A previsão do mercado da indústria legal de cannabis é que esse segmento movimente US$ 166 bilhões por ano até 2025, principalmente com a legalização do consumo em diversos países, seja para uso medicinal, cosmético ou recreativo. Segundo a Euromonitor – empresa com sede em Londres que produz relatórios de inteligência de mercado -, em 2019, essa indústria movimentou US$ 12 bilhões em todo o mundo.

A América do Norte está na vanguarda em relação a cannabis. A maconha recreativa agora é legal no Canadá e em 10 estados dos EUA. A maconha medicinal é legal em 33 estados dos EUA, um forte precursor da legalização recreativa. A Euromonitor acredita na legalização federal da cannabis recreativa nos EUA nos próximos cinco anos. No resto do mundo, a maconha medicinal é uma forte perspectiva em grandes mercados como Alemanha, República Tcheca e Austrália, avançando com estruturas liberalizadas.

Neste ano, o Uruguai deve exportar 120 toneladas de cannabis medicinal e cânhamo, o que deve render cerca de US$ 60 milhões, segundo a Câmara de Empresas de Cannabis Medicinal do Uruguai. Desde 2017 a cannabis é legalizada no Uruguai, mas somente os moradores do país são autorizados a plantar em casa e comprar a erva em farmácias ou por meio dos clubes de cultivo, de acordo com a lei aprovada em 2013.

Produtos feitos com cannabis para ajudar no tratamento de epilepsia, Alzheimer, Parkinson, depressão, insônia, para atenuar dores crônicas e para ajudar contra os efeitos colaterais de quimioterapia movimentam investidores, pesquisadores, empresas e governos no mundo. Um negócio crescente com promessas bilionárias.
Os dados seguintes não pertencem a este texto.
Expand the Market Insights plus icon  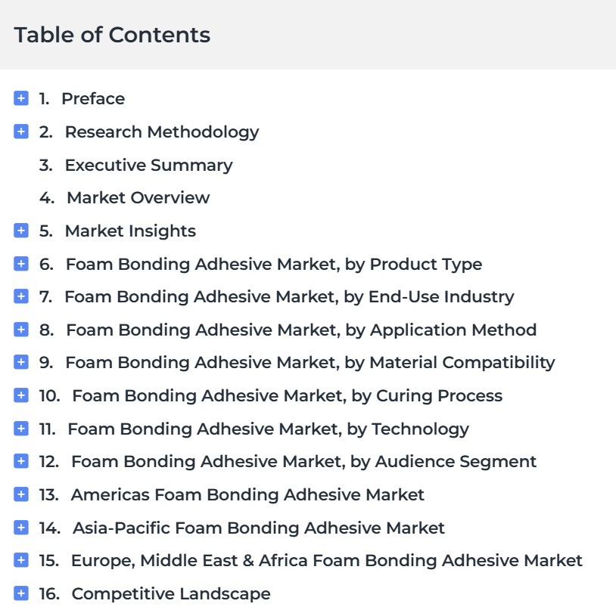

No Brasil, a diretoria da Agência Nacional de Vigilância Sanitária (Anvisa) aprovou uma proposta para simplificar o procedimento para importação de produto à base de canabidiol para uso pessoal. Também liberou a venda em farmácias para uso medicinal. A regulamentação tem validade de três anos.

O problema é que a diretoria colegiada do órgão rejeitou o cultivo de maconha para fins medicinais. Por 3 votos a 1, proposta foi arquivada pela agência reguladora. Com a decisão, fabricantes que desejarem entrar no mercado precisarão importar o extrato da planta.

Projeto permite o plantio

O agronegócio brasileiro está apoiando um projeto de lei que prevê a permissão de plantios de maconha no Brasil para a produção de medicamentos. De autoria do deputado federal Fábio Mitidieri (PSD-SE), o PL 399/2015 tramita na Câmara e conta com o apoio de parlamentares do PT, PTB, PSDB, Cidadania, PSB, PSD, Psol, PCdoB e Novo, segundo o presidente da comissão especial que trata do texto, Paulo Teixeira (PT-SP).

O presidente da Frente Parlamentar do Agronegócio, Alceu Moreira (MDB-RS) disse ao jornal Valor Econômico que não tem dúvida no interesse dos produtores rurais em produzir tanto cânhamo quanto cannabis para medicamentos. E ponderou: “A Frente Parlamentar não aprovará nenhuma legislação que não dê absoluta segurança de que a produção seja especificamente para produtos medicinais.” A declaração de Moreira gerou uma grande confusão na Frente Parlamentar. Em reunião da diretoria ficou decidido que a Frente não iria mais se posicionar sobre o projeto.

A Associação de Apoio à Pesquisa e a Pacientes de Cannabis Medicinal (Apepi) lançou uma campanha na internet de apoio ao PL 399/2015. A Apepi alega que o acesso é restrito e dispendioso no Brasil e aponta que o projeto é importante por trazer a possibilidade de cultivo e produção de remédio à base de cannabis.

Está em tramitação na Comissão de Direitos Humanos do Senado, com mais de 25 mil apoios, a Sugestão nº 22 de 2018, que propõe a liberação para o cultivo caseiro de cannabis como forma de combate ao tráfico. Permite o cultivo para fins próprios de até 10 plantas adultas de maconha, sendo vetada qualquer forma de comercialização da planta, evitando que o usuário precise recorrer ao tráfico.